I’m an intermediate PyTorch user (only did a vision project before) who wants to use torchaudio for something new.
I’m making currently making a dataset loader for the NSynth dataset (16bit 16kHz PCM wav files) specific to my application.
As I’ll be training on an RTX GPU, and the data is originally 16bit, I was wondering if it would be smart to use float16 in this case. I’m not exactly sure about this though, given my limited knowledge of signal processing. torchaudio.load returns 32bit floats by default and does not give the option to load float16, so I was wondering whether there exists a theoretical reason.
I don’t think the data loading should be performed in FP16, as you might end up with some quantization noise.
If I’m not mistaken, the 16bit audio files represent 65536 different levels.
Since FP16 cannot represent all integers >2048 (Wikipedia - FP16), you’ll lose some information.
That being said, once you’ve loaded and preprocessed the data, you could still use FP16 for the model training. Have a look at apex/amp for an automatic mixed-precision approach.
Actually, 64bit float can maintain the original information without any loss. According to my experience, the amount of information lost from using float32 is actually quite small.
FP32 is able to represent all integers in
[-16777216, 16777216], which should thus work for these audio files. Why would you lose information in this use case or did I misunderstood your explanation?

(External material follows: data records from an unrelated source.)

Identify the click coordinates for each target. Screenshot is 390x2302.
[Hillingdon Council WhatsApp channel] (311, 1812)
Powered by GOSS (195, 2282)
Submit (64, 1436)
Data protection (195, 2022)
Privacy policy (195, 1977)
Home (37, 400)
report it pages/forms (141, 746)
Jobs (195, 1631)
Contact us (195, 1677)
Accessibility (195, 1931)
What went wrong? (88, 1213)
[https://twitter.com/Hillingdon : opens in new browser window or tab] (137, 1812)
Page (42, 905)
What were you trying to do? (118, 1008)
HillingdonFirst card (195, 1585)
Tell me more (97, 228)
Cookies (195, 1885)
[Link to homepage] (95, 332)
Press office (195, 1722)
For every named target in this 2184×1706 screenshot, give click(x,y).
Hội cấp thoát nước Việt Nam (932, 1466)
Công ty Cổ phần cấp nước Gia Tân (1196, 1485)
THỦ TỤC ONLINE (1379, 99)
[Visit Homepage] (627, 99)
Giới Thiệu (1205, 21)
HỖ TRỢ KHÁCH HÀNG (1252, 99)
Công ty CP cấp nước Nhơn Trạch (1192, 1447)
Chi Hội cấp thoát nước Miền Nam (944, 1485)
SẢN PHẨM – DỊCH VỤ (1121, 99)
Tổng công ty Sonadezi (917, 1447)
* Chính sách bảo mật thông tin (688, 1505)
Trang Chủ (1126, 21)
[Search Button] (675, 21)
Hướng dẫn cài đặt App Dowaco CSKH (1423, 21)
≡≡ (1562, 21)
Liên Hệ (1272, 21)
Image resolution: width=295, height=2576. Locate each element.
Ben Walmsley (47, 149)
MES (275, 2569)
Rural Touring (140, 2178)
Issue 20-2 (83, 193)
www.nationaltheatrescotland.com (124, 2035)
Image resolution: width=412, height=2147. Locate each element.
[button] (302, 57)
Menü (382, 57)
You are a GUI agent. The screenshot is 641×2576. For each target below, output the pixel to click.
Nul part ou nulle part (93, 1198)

I did some googling and found that indeed I was wrong. My original conclusion was based on the fact that when I used librosa to load wav files and set the precision to fp32, some values were rounded. But in the case of fp64, the exact value are shown. I guess perhaps that was due to display issue? I’m not sure what’s mechanism behind that.
Thanks! Makes a lot of sense. I think I’ll stay away from apex for now, I don’t want to overcomplicate things. I guess I can always start with FP32 and move to FP16 later and compare.